だが、先の一件で尾花はバートへの不信感を露わにし、政子もそれに同調した。

俺に関しては言わずもがな、なんせ殺されかけたのだ。


だが、政子と尾花に一切のお咎めが無かったのは、自身の立場に揺らぎが見えたバートのご機嫌取りなのだろう。

であれば、俺がこうして首も刎ねられるずに生きているのだって、その延長線上なのかもしれない。

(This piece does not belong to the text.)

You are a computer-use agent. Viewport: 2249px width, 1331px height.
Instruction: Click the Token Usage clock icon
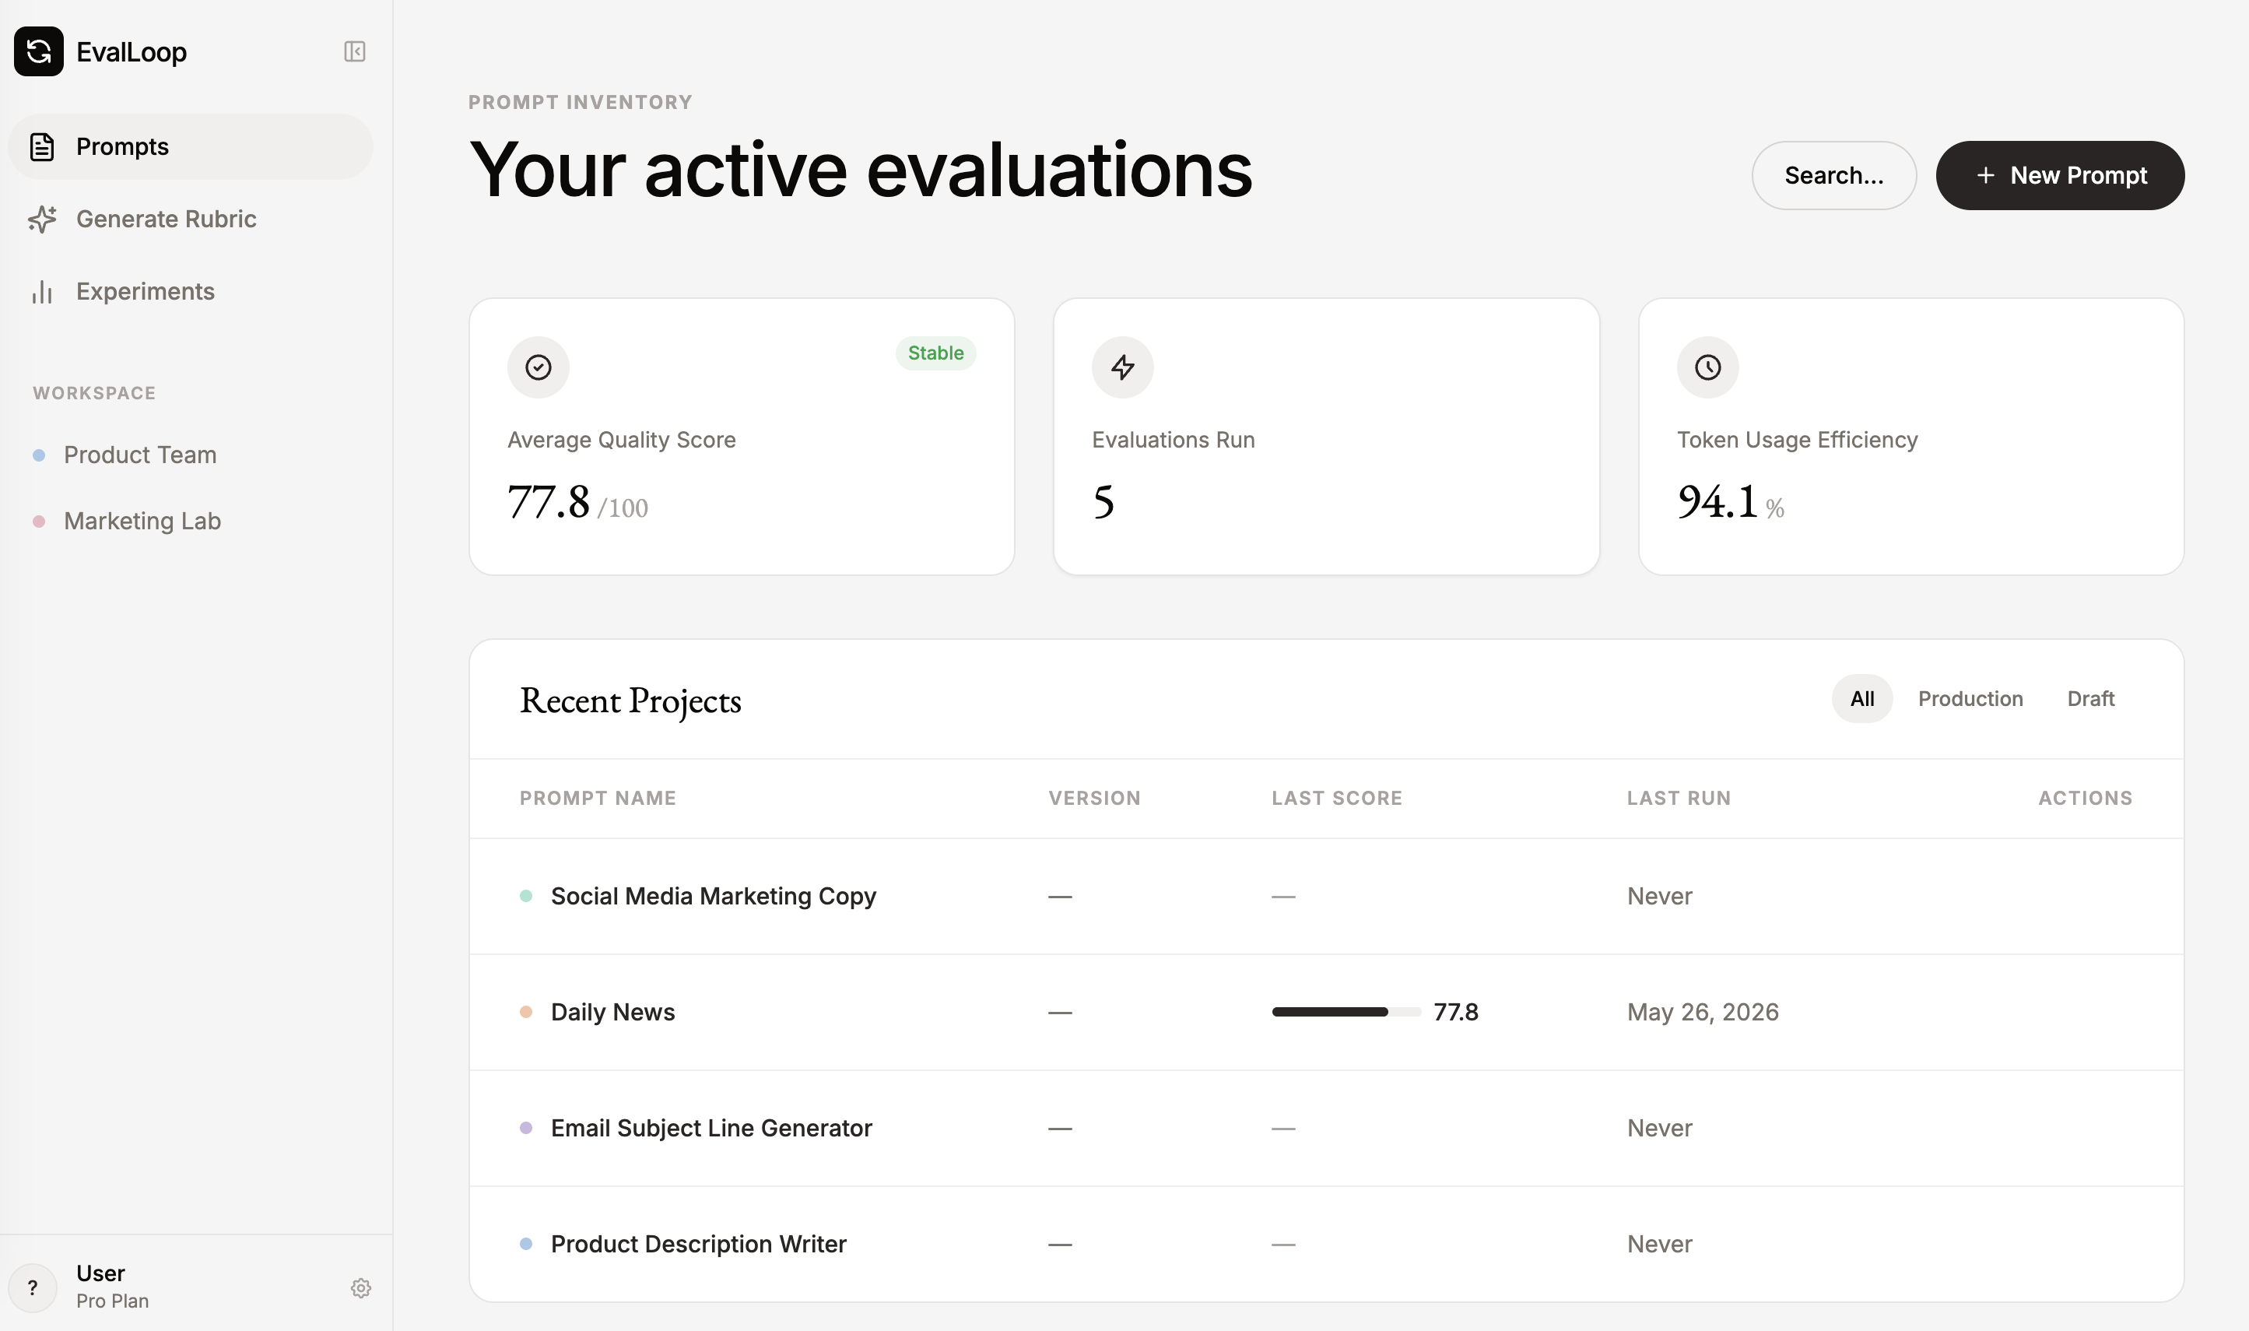(1707, 367)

しかし、政子や尾花もそのご機嫌取りに同調しなければ、今度は教会が牙を剥く。

尾花とバートと教会、この三者のバランスを常に緊張して渡らねばならない政子の心労。

政子の栗毛色の髪が数年もしないうちに白く染まってしまいそうで不憫である。


ランプの灯りで陰を帯びた政子の顔。

最初は暗くて分からなかったが、よく見れば頬は腫れており、頬の上の下まぶたには薄らとクマが出来ている。


「お前さ。」


「んー?」


「俺と立場代わるか?」


政子は少しやつれた表情で苦笑する。